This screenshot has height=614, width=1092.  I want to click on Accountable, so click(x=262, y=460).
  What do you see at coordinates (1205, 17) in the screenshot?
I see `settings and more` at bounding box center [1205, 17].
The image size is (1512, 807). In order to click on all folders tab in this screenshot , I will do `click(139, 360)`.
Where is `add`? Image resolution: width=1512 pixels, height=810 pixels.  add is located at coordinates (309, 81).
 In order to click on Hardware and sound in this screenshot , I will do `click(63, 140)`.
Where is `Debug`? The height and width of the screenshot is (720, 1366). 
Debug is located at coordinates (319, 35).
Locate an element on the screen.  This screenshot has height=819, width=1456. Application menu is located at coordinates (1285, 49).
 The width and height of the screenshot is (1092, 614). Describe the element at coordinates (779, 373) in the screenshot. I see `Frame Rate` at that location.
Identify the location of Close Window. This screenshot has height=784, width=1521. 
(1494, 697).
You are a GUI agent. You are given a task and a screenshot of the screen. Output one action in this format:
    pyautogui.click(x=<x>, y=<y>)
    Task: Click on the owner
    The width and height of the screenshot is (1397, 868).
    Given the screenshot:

■ **SET TASK**
Copy the entries from the line containing "Identify the location" through the last line of the entries, keeping every line exactly the same.

■ **COMPLETE RESPONSE**
Identify the location of Close Window. This screenshot has height=784, width=1521. 
(1494, 697).
You are a GUI agent. You are given a task and a screenshot of the screen. Output one action in this format:
    pyautogui.click(x=<x>, y=<y>)
    Task: Click on the owner
    The width and height of the screenshot is (1397, 868).
    Given the screenshot:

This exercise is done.